Conceived as a multi-functional recreational space that provides respite, activity, and education for transit users, office workers, tourists and local residents, the park is integrally designed with the building in order to achieve expansive areas of soil to support large, healthy trees and shrubs and to seamlessly tie into the architectural sustainability systems. The living systems and significant vegetation work hard as a high-performance landscape that was designed to filter and detain stormwater, combat urban heat island effects, sequester carbon from the vehicles that use the facility and treat grey water from within the transit center building. Bridges from three adjacent towers connect directly to the park, allowing over 8,000 people who spend their days above the park to descend directly onto it.
Measuring one block wide and four blocks long, Salesforce Roof Park’s long and thin dimensions mean that its features occur as a sequence of episodic experiences, rather than as a singular or monumental field. The park’s master plan is conceived as a series of multi-functional spaces both intimate and rather expansive, that provide places for social gathering, events of many sizes, activities, play and education. A series of dramatic and ecologically conscious gardens within the park provide rich experiential, ecological and horticultural engagement for park visitors – both human and animal – and offer glimpses into an array of nature’s wonders that are not available nearby. The border of the park is enclosed by a series of 13 feature gardens that focus on plant species that are specifically adapted to the particular climate of the San Francisco Bay Area, and even more specifically, the microclimates found on this urban rooftop. The entire northern edge of the park presents an extensive garden of mixed species that highlights some of California’s iconic native species as well as those specific to the Bay Area. Moderately-sized feature gardens focus on plant associations from other Mediterranean and Cloud Forest climates around the world such as the Australian Garden, the Chilean Garden, and the Mediterranean Basin Garden. Additional gardens highlight desert plants, prehistoric plants and palms that are suited to San Francisco, as well as a Fog Garden with plants that benefit from San Francisco’s fog.
The park doubles as a “green roof” for the Transit Center, one of many environmentally-friendly building features. The landscape on the green roof offers significant environmental benefits. It shades much of the ground-level sidewalk when the sun is strongest and provides habitat for flora and fauna and public open space. It also acts as insulation for interior spaces, moderating heat build-up in warm weather and retaining heat during cooler weather. The park cools the surrounding environment and improves air quality by acting as a carbon sink and captures exhaust and filters the air, improving the air quality of the neighborhood. The plants and the soil (which is an average of 3’ deep over the entire roof) also capture, detain and filter storm water.

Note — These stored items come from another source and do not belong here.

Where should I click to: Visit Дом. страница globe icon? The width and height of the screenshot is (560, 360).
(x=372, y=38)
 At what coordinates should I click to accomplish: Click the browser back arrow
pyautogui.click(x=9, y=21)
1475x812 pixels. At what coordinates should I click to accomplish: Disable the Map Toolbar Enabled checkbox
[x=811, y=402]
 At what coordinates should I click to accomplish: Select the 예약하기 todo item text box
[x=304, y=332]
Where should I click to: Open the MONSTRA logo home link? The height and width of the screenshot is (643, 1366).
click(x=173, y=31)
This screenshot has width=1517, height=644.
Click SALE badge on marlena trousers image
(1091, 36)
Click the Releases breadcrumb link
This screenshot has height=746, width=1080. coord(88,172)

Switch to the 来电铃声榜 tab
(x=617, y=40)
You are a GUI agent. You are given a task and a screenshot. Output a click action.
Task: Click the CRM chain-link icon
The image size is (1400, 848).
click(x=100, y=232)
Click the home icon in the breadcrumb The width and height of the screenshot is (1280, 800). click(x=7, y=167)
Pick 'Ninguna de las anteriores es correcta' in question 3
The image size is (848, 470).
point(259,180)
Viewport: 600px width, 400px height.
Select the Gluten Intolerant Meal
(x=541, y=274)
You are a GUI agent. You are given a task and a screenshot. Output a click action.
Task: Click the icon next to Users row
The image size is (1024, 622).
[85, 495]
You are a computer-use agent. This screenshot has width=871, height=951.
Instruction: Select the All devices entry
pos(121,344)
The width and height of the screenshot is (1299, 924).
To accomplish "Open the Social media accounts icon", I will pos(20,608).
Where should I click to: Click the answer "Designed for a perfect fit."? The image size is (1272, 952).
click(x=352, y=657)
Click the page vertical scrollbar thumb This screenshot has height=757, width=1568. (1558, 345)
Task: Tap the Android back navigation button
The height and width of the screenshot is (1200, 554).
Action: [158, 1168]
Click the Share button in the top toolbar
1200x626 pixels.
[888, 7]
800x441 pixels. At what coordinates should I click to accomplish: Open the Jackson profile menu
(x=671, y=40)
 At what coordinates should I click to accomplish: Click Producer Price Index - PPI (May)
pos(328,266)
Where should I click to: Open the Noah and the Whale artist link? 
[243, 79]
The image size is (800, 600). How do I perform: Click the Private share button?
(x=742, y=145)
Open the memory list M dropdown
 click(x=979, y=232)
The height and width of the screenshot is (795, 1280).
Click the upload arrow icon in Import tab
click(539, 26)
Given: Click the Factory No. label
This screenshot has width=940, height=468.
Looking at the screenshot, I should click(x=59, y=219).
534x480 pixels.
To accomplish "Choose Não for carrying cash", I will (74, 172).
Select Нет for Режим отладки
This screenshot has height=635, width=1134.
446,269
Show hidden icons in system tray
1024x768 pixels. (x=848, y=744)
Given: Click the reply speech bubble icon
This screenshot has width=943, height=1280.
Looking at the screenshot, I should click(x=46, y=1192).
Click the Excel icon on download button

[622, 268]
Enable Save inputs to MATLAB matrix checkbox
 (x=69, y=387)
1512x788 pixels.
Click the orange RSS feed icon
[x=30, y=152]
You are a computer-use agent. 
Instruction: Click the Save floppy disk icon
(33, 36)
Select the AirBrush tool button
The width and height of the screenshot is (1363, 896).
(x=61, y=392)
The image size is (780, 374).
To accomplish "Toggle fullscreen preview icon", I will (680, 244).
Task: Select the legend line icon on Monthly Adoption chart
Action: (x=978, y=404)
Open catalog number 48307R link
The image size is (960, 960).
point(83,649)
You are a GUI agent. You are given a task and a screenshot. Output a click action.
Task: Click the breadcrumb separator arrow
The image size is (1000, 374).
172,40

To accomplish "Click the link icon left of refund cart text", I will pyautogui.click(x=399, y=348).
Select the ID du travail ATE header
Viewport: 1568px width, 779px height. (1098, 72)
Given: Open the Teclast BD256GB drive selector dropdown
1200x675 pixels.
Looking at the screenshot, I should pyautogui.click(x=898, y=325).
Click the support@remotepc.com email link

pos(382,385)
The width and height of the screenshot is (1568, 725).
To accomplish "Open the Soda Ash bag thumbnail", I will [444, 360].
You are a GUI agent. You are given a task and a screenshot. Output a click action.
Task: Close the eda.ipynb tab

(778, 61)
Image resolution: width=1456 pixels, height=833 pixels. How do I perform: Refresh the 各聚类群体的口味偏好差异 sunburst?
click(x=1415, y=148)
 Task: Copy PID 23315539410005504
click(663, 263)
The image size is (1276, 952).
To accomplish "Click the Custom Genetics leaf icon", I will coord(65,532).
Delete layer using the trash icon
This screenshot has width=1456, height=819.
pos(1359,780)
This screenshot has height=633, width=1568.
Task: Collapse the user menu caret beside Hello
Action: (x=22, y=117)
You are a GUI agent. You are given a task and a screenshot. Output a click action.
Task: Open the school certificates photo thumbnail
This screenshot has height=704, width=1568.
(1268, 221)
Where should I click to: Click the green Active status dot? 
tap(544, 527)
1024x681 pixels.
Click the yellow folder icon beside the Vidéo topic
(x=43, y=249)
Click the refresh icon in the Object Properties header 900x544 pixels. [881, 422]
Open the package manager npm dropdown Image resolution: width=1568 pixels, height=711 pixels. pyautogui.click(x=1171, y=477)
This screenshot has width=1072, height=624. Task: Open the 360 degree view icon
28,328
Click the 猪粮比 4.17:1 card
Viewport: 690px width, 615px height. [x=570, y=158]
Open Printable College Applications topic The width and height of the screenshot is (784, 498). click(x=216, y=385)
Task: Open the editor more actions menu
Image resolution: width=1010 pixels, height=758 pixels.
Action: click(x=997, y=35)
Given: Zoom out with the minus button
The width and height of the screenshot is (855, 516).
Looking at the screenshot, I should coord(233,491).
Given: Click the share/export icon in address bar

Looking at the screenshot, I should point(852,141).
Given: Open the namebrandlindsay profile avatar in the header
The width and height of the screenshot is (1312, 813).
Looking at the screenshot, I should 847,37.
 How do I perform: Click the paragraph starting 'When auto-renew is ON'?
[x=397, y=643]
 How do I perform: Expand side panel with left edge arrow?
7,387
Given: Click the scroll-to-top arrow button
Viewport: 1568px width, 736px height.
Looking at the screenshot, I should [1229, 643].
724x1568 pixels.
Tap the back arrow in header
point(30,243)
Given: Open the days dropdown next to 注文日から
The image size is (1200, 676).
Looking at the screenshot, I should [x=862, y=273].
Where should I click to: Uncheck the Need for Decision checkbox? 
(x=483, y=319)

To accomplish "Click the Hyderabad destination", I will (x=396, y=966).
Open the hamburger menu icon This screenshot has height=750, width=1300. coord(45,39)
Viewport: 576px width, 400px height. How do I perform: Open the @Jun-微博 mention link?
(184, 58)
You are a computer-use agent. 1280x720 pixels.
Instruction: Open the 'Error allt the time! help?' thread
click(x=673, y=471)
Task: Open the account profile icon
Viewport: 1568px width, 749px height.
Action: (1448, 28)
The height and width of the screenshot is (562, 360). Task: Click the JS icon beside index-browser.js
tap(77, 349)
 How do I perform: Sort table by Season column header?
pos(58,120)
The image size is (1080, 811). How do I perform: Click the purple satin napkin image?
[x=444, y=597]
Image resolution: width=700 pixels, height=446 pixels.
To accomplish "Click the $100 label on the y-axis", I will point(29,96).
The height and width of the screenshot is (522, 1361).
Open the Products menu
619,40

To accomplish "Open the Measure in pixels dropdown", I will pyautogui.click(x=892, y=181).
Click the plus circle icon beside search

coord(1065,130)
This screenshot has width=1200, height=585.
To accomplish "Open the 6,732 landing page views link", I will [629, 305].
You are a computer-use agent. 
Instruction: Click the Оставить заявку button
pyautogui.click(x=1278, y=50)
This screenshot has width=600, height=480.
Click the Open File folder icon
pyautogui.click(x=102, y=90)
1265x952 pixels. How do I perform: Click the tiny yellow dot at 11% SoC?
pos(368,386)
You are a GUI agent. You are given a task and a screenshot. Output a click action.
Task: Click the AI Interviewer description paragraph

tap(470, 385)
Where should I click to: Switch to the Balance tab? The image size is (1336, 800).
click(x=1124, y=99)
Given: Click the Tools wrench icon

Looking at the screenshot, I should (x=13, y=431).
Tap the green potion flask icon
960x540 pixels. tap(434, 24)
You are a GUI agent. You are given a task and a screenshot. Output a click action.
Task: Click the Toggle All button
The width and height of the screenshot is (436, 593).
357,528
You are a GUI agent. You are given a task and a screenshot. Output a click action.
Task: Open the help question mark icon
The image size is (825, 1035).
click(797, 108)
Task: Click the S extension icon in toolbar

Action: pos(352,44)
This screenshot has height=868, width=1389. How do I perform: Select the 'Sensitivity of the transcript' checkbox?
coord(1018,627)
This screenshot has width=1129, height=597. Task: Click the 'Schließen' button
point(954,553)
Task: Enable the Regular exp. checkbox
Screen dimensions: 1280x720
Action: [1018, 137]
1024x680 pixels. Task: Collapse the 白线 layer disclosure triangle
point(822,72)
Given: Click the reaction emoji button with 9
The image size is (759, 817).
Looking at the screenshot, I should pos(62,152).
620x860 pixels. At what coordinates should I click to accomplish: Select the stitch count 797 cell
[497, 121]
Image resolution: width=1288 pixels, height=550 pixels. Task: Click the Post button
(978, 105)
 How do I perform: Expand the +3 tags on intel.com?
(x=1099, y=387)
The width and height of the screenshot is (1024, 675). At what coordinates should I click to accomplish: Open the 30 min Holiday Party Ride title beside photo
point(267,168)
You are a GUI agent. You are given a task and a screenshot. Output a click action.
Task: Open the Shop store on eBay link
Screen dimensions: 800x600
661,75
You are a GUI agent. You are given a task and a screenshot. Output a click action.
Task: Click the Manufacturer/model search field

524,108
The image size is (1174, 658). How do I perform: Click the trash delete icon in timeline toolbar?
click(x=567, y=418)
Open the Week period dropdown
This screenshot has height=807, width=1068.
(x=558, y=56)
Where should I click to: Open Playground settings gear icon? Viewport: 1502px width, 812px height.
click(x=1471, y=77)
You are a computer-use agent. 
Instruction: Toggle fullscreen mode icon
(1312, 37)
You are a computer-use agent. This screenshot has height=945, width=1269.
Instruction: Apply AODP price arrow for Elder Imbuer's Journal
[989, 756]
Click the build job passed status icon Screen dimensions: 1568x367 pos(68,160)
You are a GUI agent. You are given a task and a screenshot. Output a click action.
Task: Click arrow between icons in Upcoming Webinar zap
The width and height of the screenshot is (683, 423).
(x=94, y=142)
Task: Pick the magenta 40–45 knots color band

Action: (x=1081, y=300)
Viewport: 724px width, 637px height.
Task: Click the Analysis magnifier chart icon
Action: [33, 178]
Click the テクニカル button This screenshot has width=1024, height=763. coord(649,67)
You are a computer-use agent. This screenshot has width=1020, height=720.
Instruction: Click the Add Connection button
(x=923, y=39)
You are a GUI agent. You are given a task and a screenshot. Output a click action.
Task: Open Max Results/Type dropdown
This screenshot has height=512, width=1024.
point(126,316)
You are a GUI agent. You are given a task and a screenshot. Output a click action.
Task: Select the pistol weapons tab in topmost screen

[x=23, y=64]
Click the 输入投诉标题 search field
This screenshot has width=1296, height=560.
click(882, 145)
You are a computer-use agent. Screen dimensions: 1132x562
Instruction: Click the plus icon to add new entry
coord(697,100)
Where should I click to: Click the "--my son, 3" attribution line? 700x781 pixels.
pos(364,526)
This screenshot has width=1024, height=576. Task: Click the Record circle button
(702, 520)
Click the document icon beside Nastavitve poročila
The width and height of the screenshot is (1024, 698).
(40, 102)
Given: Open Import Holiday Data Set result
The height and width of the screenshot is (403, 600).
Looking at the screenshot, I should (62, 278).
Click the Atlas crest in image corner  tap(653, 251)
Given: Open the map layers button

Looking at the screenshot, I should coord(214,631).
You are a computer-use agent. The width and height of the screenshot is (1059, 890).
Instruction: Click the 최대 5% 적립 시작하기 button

The park’s Wetland Garden exhibits an important family of plants and was designed to functionally integrate this constructed landscape and the Transit Center building’s systems by treating greywater. The garden features rushes, irises and other wetland species and was designed to polish greywater produced in the restroom sinks within the building. The idea to use extensive gardens to treat greywater from the adjacent Salesforce Tower and then to use that water to irrigate the park was generated during the design competition in 2007. At that time, such a use of waste water was not allowed by San Francisco plumbing code. The design team held workshops with San Francisco Public Utilities Commission and SF City Planning to advocate for this idea and bolstered support that helped get the plumbing code changed so that this innovative constructed wetland garden could be realized. The system is designed so that once the water is polished by the garden on the roof the clean water is directed back to the restrooms for non-potable re-use within the Transit Center.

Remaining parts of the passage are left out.